Machine Learning and Artificial Intelligence
Raymond Y. Kwong, MD, MPH, FSCMR
Director of Cardiac Magnetic Resonance Imaging
Brigham and Women's Hospital
Boston, Massachusetts, United States
Raymond Y. Kwong, MD, MPH, FSCMR
Director of Cardiac Magnetic Resonance Imaging
Brigham and Women's Hospital
Boston, Massachusetts, United States
Michael Jerosch-Herold, PhD
Associate Professor
Harvard Medical School, United States
Tuan Luu, BSc, RT
Chief Technologist
Brigham and Women's Hospital, Massachusetts, United States
Jon Hainer, MSc
Informatics Specialist
Brigham and Women's Hospital, Massachusetts, United States
Rhanderson Cardoso, MD
Instructor of Medicine
Brigham and Women's Hospital, Massachusetts, United States
Ravi Teja. Seethamraju, PhD
Research Scientist
Brigham and Women's Hospital
Malden, Massachusetts, United States
Okai Addy, PhD
Professor
Stanford University
Los Altos, California, United States
Lori Powell, BSc, RT
Chief Technologist
Brigham and Women's Hospital, California, United States
Juan Santos, PhD
Professor
Stanford University
palo alto, California, United States
Bob Hu, MD, PhD
Professor
Stanford University, California, United States
CMR provides effective guidance to clinical decisions, but its widespread adaptation is limited by complex imaging protocols and long scan times. Artificial intelligence may improve throughput and consistency of clinical CMR imaging.
Methods:
We implemented an AI-assisted platform (HeartVista, Palo Alto, USA) for automated CMR imaging on a 3T system, with integrated scan planning and quality optimization using pulse sequences provided by the MRI manufacturer (Siemens Medical).
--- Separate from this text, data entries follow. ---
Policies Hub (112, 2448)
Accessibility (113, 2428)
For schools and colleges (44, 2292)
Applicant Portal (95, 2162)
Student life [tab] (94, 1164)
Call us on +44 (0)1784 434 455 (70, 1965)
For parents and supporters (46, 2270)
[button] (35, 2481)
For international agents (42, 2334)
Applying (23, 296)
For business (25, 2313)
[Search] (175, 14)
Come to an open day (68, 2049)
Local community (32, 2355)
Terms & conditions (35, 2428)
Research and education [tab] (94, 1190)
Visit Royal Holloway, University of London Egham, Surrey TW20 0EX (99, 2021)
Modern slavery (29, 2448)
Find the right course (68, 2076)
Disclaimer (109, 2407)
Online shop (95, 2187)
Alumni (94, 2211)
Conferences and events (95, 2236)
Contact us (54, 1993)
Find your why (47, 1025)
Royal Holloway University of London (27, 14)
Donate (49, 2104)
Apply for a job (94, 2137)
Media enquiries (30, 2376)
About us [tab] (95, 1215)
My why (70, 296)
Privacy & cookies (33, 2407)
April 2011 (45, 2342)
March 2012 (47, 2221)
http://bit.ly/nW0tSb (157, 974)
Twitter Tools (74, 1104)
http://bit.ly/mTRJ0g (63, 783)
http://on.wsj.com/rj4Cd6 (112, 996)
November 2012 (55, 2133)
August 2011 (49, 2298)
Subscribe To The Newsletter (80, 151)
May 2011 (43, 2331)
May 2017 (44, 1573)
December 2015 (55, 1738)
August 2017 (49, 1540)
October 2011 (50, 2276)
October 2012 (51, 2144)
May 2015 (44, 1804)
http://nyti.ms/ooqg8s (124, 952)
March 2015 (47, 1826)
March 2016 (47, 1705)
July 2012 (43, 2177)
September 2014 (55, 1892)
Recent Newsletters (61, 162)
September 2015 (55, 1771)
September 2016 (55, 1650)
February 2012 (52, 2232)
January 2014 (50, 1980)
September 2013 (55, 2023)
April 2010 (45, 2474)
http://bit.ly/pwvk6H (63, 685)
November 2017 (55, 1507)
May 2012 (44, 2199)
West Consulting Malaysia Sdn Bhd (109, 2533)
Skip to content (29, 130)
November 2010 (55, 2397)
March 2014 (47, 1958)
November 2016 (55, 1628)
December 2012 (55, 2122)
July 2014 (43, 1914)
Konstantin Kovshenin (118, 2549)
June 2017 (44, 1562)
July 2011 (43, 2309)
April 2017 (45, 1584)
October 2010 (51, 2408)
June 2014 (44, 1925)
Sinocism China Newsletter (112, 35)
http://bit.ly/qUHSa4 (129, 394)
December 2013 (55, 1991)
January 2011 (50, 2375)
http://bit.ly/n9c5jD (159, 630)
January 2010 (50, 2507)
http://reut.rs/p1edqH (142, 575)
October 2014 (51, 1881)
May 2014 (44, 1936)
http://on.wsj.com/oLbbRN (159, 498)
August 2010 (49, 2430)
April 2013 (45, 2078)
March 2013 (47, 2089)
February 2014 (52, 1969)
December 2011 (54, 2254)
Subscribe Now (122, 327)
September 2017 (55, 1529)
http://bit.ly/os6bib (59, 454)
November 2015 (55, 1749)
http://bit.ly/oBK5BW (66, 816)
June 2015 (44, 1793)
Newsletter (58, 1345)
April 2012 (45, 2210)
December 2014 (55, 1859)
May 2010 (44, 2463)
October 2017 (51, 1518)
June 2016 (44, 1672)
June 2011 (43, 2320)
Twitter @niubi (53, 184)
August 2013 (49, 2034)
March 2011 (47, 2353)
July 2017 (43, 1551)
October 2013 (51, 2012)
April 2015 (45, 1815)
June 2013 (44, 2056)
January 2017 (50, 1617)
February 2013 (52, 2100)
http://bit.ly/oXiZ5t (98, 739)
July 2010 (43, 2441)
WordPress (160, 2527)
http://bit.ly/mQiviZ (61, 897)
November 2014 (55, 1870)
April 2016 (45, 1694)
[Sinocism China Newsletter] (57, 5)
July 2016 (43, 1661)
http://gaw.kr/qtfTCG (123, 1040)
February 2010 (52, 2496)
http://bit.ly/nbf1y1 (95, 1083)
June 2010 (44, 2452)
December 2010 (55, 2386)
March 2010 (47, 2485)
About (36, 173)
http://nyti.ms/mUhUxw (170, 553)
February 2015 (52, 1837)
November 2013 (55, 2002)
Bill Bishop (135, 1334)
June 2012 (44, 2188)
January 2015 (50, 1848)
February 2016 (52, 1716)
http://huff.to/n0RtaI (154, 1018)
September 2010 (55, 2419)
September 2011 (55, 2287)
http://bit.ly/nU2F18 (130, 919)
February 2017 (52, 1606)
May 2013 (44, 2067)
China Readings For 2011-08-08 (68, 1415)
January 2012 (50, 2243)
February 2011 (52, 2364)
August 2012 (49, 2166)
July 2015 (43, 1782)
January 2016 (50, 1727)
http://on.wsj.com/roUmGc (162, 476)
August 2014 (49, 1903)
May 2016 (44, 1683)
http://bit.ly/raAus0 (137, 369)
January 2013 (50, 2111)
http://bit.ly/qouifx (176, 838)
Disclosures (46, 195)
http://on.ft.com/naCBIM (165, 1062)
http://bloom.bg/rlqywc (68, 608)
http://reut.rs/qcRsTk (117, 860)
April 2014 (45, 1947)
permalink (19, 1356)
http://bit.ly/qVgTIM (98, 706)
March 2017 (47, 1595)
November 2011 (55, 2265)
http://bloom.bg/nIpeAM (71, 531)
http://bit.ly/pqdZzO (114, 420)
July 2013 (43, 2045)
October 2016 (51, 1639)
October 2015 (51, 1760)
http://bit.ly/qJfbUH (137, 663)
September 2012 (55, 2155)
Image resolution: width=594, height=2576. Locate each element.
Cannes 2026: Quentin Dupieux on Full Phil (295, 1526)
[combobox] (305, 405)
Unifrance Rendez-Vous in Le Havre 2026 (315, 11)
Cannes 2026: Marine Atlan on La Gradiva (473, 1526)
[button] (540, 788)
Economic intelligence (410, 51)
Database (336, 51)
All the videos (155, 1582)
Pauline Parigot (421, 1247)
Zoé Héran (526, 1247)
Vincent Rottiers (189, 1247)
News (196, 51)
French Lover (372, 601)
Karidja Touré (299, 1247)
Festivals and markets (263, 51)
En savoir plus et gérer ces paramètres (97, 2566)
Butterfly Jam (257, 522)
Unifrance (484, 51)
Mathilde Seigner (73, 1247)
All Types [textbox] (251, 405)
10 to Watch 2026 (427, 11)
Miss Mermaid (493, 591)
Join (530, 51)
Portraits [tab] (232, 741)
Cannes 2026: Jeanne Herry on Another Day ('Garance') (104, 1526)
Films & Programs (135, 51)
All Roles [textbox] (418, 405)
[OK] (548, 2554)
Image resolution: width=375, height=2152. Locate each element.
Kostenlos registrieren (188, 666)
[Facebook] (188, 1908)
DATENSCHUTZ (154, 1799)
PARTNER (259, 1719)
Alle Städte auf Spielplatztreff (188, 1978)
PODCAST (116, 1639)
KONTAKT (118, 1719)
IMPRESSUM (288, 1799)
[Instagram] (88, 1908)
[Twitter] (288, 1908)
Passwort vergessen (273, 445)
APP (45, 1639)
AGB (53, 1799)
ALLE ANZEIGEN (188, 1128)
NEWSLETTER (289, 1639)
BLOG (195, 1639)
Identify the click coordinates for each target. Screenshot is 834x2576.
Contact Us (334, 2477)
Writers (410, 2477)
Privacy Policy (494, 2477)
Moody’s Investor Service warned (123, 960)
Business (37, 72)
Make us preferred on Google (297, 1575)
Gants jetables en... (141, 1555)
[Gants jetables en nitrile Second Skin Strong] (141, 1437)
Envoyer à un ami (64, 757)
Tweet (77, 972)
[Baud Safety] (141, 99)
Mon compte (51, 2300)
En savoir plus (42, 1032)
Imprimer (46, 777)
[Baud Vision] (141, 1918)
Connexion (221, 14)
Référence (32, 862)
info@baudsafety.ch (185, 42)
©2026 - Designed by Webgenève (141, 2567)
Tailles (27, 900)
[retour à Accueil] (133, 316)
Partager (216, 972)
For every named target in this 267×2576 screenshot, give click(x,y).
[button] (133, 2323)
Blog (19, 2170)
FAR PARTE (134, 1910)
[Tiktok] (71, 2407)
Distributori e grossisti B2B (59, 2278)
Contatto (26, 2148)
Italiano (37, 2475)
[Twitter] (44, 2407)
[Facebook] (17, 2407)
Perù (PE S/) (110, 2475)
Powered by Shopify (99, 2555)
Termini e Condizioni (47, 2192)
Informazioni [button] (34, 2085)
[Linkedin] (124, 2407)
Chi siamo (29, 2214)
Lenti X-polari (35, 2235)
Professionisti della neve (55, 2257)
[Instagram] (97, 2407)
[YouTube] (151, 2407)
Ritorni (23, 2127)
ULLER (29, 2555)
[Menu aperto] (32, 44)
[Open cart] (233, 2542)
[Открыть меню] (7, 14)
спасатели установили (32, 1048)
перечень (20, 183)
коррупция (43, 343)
Typical CMR protocols of all studies included cines in short and long axis, T1 and T2 mapping, T2-weighted fast spin-echo, resting perfusion, and late gadolinium enhancement (LGE). Studies were grouped as fully AI-assisted, partially AI-assisted, and non-AI-assisted, where partial AI-assist referred to using a combination of AI-assisted and non-AI assisted pulse sequences in a study. Total scan time and image quality (graded by a 5-point scale) were recorded. Technologists’ experience in CMR (< 1, 1-5, 5-10, >10 yrs) was assessed as a modifier to scan time and quality.
Results:
In the 1,178 consecutive CMR studies were protocolled to assess cardiomyopathy (559, 49%), arrhythmia (94, 8.2%), suspected myocarditis (66, 5.8%), and other (427, 37%), 262 (22%) using AI-guidance. Comparing fully AI-assisted to partial and non-AI-assisted exams, a 17% and 30% reduction of scan time were observed (Figure 1: 38±7 vs 46±11 vs 54±17 min, p< 0.0001), respectively. Image quality scores for cine (4.5±0.5 vs 4.2±0.7 vs 4.0±0.6, p< 0.0001) and LGE images (4.3±0.5 vs 4.2±0.7 vs 4.0±0.6, p< 0.0001) were higher. Reduction of scan time and improvement of image quality scores for cine and LGE were similar across all CMR protocols. Technologists’ CMR experience did not modify the above results.
Conclusion:
With widely-used, routine CMR protocols, AI-assisted guidance was associated with a 30% reduction of scan time, higher consistency in patient throughput, and improved image quality of key protocol components.